Sr. Ninguém (Mr. Nobody) - 2009. Escrito e dirigido por Jaco Van Dormael. Direção de Fotografia de Christophe Beaucarne. Música Original de Pierre van Dormael. Produzido por Philippe Godeau. Pan Européenne Production / França | Alemanha | Canadá | Bélgica.
É no mínimo um absurdo classificar Sr. Ninguém (2009) , filme escrito e dirigido por Jaco Van Dormael, como uma ficção científica sobre viagens no tempo, geralmente aqueles que o fazem são os mesmos que acusam o longa de ser confuso e sem sentido. Um outro equívoco recorrente é a classificação da trama como sendo complexa, o que definitivamente ela não é. Caso a proposta do filme seja compreendida ainda no início de seu desenvolvimento, tudo nele se torna mais claro, o que faz com que ele chegue a parecer até simplório em algumas partes. Como nós espectadores temos o mau costume de criticar aquilo que não entendemos, corremos o risco de apontar nele defeitos que ele não tem e com isso acabar negligenciando outros problemas menores, estes reais e perceptíveis em seu desenvolvimento.
Sr. Ninguém é sobre as escolhas que fazemos durante nossa vida e como elas determinam quem na verdade somos, na história contada pelo filme, Nemo (Jared Leto), o personagem central, se encontra em algum lugar no futuro, um tempo em que as pessoas se tornaram imortais e ele é o último ser humano mortal ainda vivo. Através de uma espécie de reality show, as pessoas desta época tentam descobrir quem ele foi quando jovem e o que ele tem para contar sobre uma época em que a vida era tão diferente. Ele, no entanto, não enxerga na própria vida o sentido que os outros buscam nela, ele, apesar de guardar memórias do passado, não sabe dizer quem na verdade é, ele esteve constantemente preso á ideia de a vida era determinada pelas suas próprias ações, o que é uma ideia controversa, uma vez que cada indivíduo está inserido em uma rede complexa e não simples de causas e consequências.

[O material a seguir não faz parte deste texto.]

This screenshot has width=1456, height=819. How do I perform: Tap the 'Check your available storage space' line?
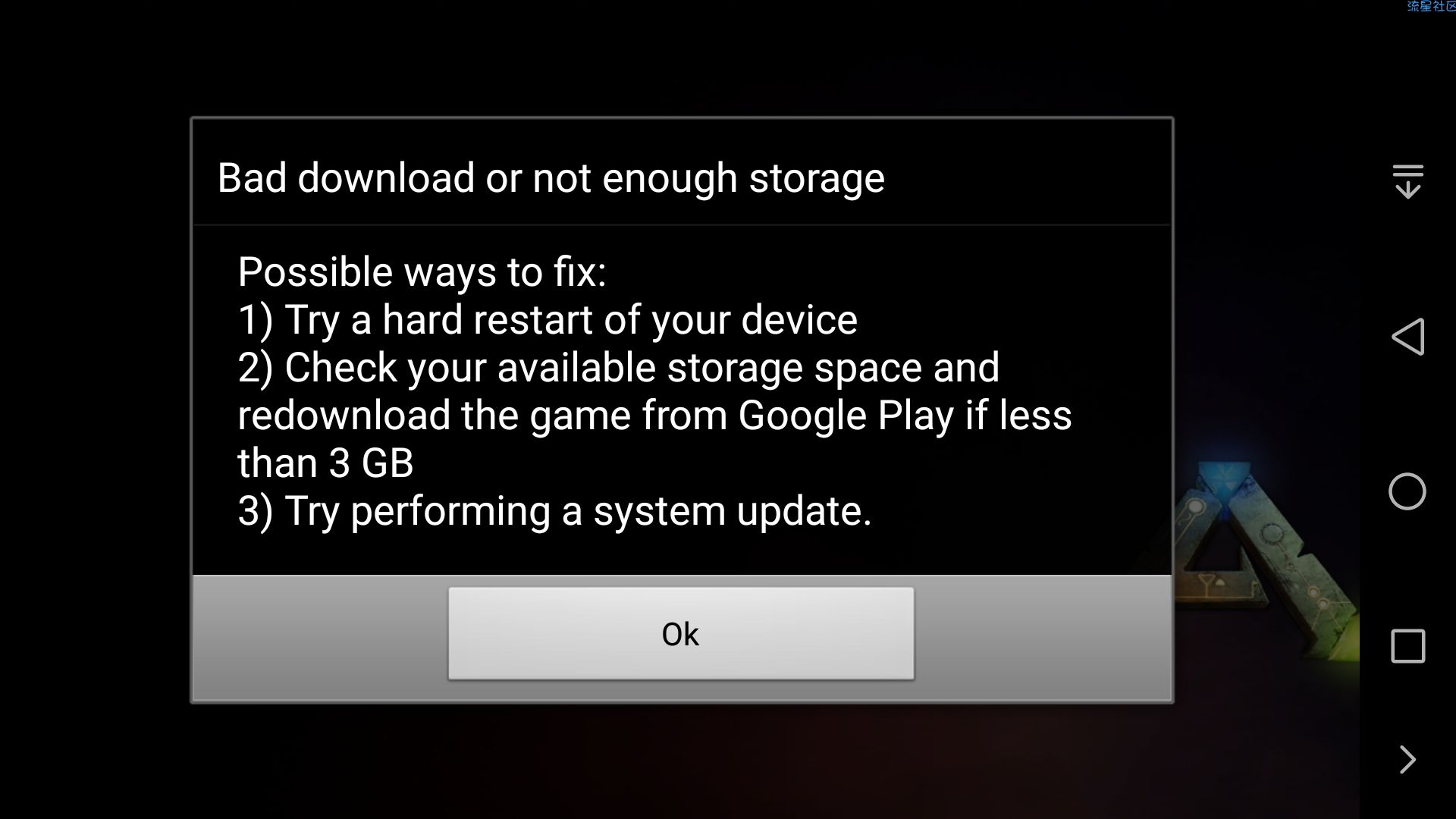(619, 368)

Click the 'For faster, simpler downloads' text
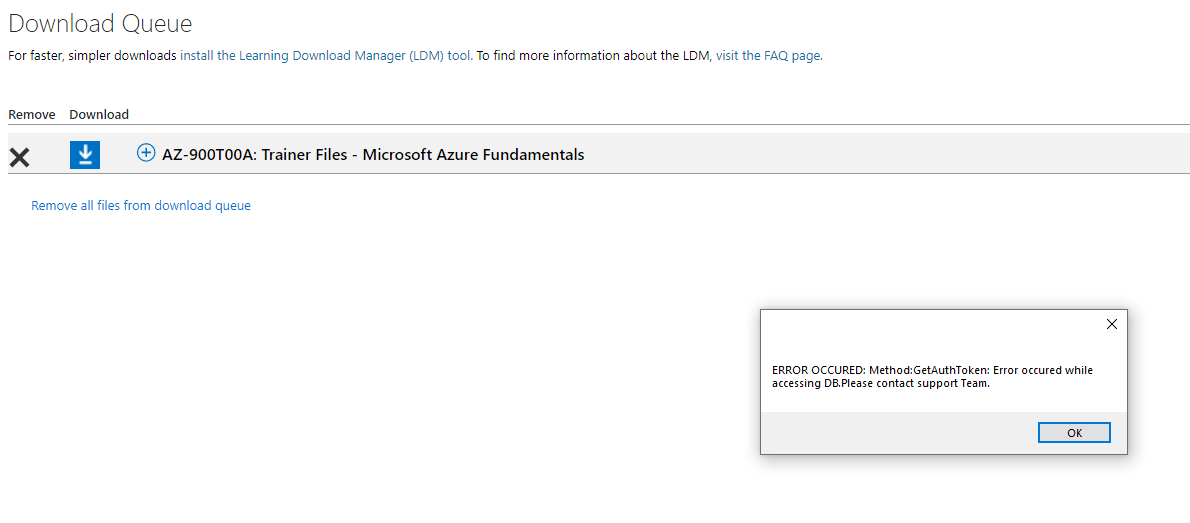pos(93,55)

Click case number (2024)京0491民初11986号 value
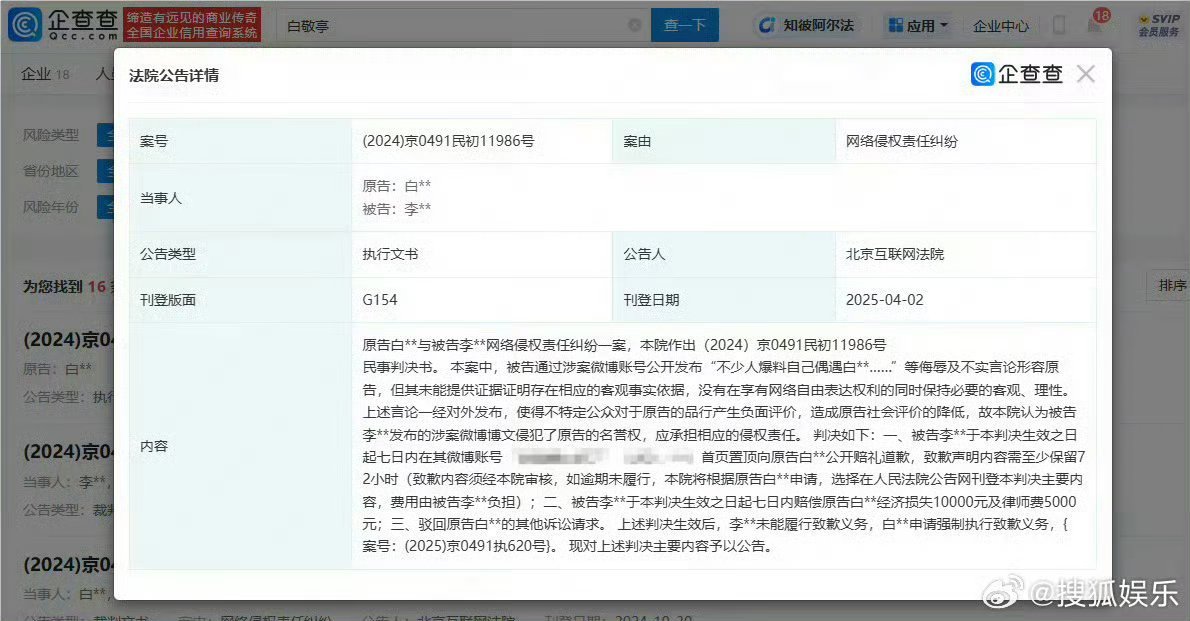pyautogui.click(x=448, y=141)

Quando criança, Nemo dizia ter o dom de enxergar o futuro e de esquecer o passado, tal declaração, que ele faz ainda no início do filme, coloca pulgas atrás das orelhas de muita gente, todavia, nela não há nada de sobrenatural, na verdade ela seria, ao meu ver, apenas um fruto de uma fantasia do menino, no entanto, ela é capaz de explicar o modo de vida que ele adotaria da infância ao ocaso de sua existência. Nemo condicionou suas escolhas à crença de que elas eram capazes de impedir coisas que ele imaginava que poderiam vir a acontecer. Por conta disso, só lhe sobrava um único caminho a seguir e isso sequer podia ser chamado de escolha, pois na maior parte das situações ele sequer fazia uma opção, por acreditar que "enquanto não se escolhe tudo permanece possível". Já na velhice, ele não consegue descobrir quem na verdade é, simplesmente porque durante toda a sua vida ele não foi corajoso o suficiente para tomar decisões que o ajudassem a descobrir sua verdadeira identidade.

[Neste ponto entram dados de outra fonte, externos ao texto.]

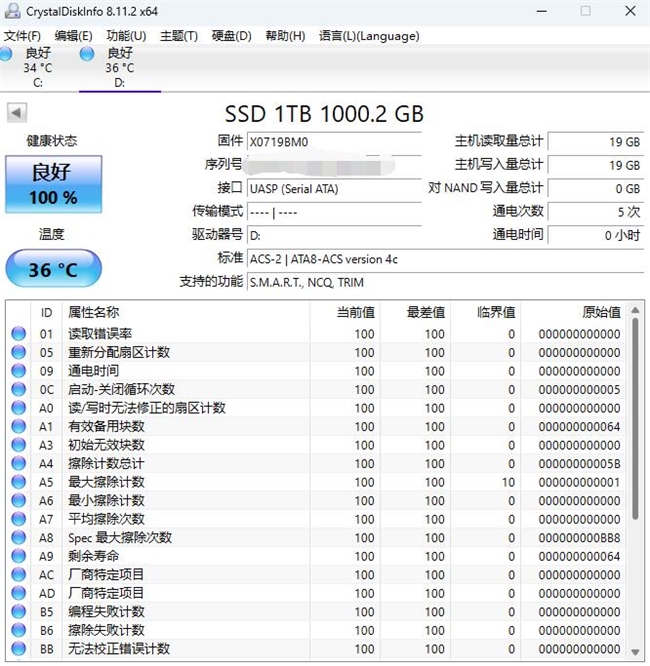Click the 良好 100% health status button
This screenshot has height=666, width=650.
[53, 184]
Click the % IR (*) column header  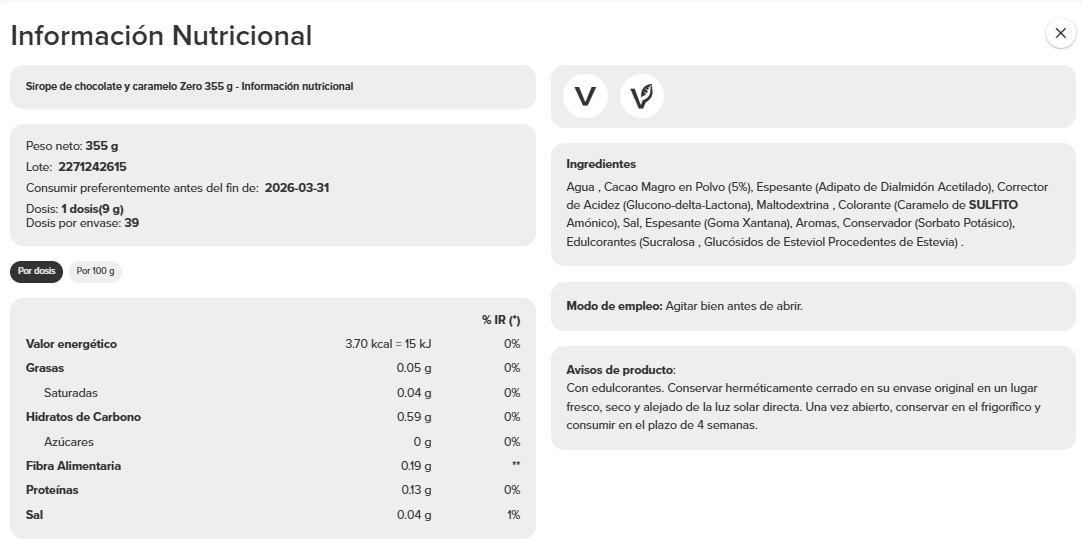point(501,320)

Toda a narrativa do filme se baseia naquilo que o personagem poderia ter vivenciado caso tivesse feito pequenas e grandes escolhas, por isso vemos situações que parecem se repetir durante o desenvolvimento do longa, porém de uma forma diferente. Aquilo que muita gente confundiu com idas e vindas no tempo são na verdade abstrações da mente do personagem, que tenta imaginar as consequências das escolhas que poderia ter feito e como cada uma delas poderia ter lhe marcado e ajudado a compor aquilo que o diferenciaria como indivíduo. Em cada uma das reconstruções de sua própria vida, Nemo escolhe ficar com um dos pais e não com o outro, casa com uma mulher diferente, tem um emprego diferente e morre de uma forma diferente, porém, em nenhuma delas ele consegue chegar aos 117 anos, idade na qual se encontra ao ensaiar suas reminiscências, mas em todas elas ele é feliz, simplesmente por ter vivido de verdade.

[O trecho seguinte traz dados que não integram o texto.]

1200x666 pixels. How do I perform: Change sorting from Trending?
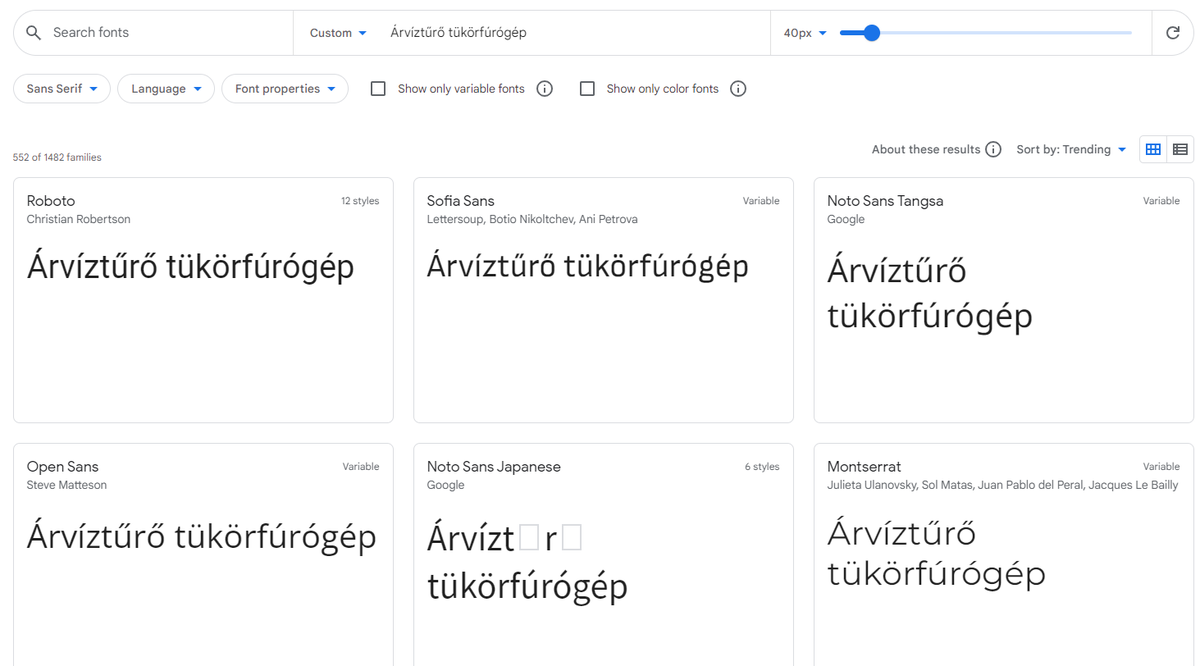1071,148
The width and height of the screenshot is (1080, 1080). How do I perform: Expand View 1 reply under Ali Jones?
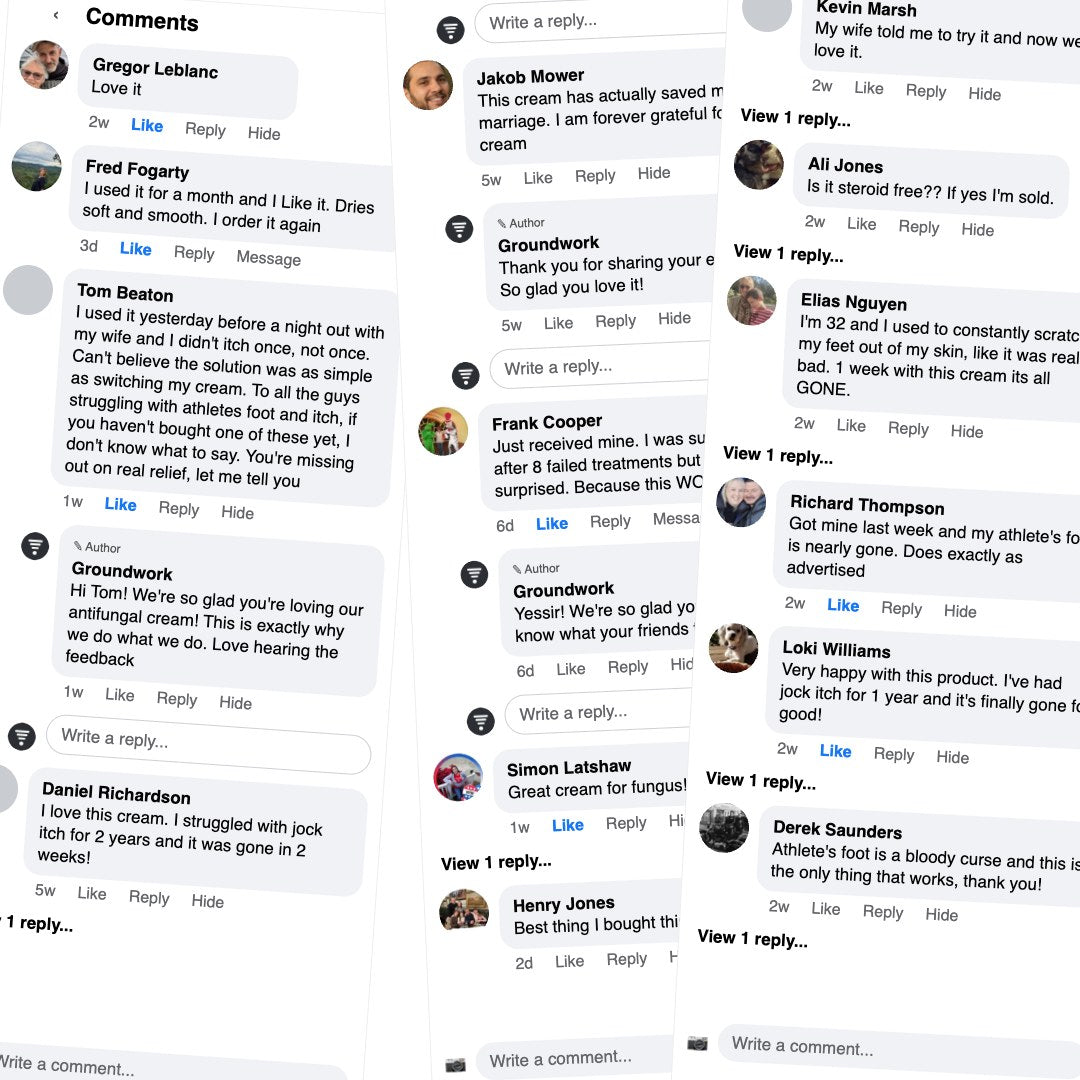(x=788, y=253)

É possível perceber durante todo o filme um toque onírico, que torna cada passagem parecida com algo que poderia ter saído de um sonho, pode-se reparar também que há no longa uma predominância de padrões estéticos que não condizem com a percepção da realidade, tudo é colorido demais, cada coisa está em seu devido lugar e isso reforça a ideia de que o que vemos não são lembranças, não é real, mas tão somente uma construção um tanto romantizada da mente do personagem central. A fotografia confere ao filme um visual belíssimo, que faz jus à intensidade de cada uma de suas temáticas e dos sentimentos experimentados pelo protagonista. A trilha sonora, que conta com nomes como Pixies, Buddy Holly, Ella Fitzgerald, e Eurythmics, é simplesmente maravilhosa, cada uma das canções utilizadas se encaixa perfeitamente com a passagem em que toca, gerando assim alguns momentos sublimes.
Todo o elenco do filme está muito bem, principalmente o Jared Leto, que chama a atenção não só pelas diversas caracterizações de seu personagem, mas também pelas sutis variações na construção do mesmo, que podem ser percebidas em cada uma das memórias/imaginações que compõem a trama. O filme peca pela sua longa duração, que acho desnecessária, uma vez que o essencial da trama caberia em um tempo bem menor, e também pelas variações de ritmo, que ele sofre em algumas passagens, o que chega a prejudicar o impacto provocado por ele, principalmente em seu desfecho. Mas nada disso tira do filme o brilhantismo que ele tem, ele não é uma obra perfeita, mas é sem dúvidas um filme que merece ser visto e acima de tudo refletido.
Sr. Ninguém é no fim das contas uma exaltação humanista à vida e à cada uma das experiências que ela nos oferece, sejam elas boas ou ruins. Ele me fez lembrar de que é melhor assumir as consequências de uma escolha do que permanecer passivo diante dela, afinal, tudo pode até permanecer possível enquanto uma escolha não é feita, mas isso não é uma garantia de que ao menos uma das possibilidades venham a se concretizar de fato e de nada vale uma longa vida não vivida... Assista ao filme! Nunca se esqueça de viver!
A revelação das passagens aqui comentadas não compromete a apreciação da obra.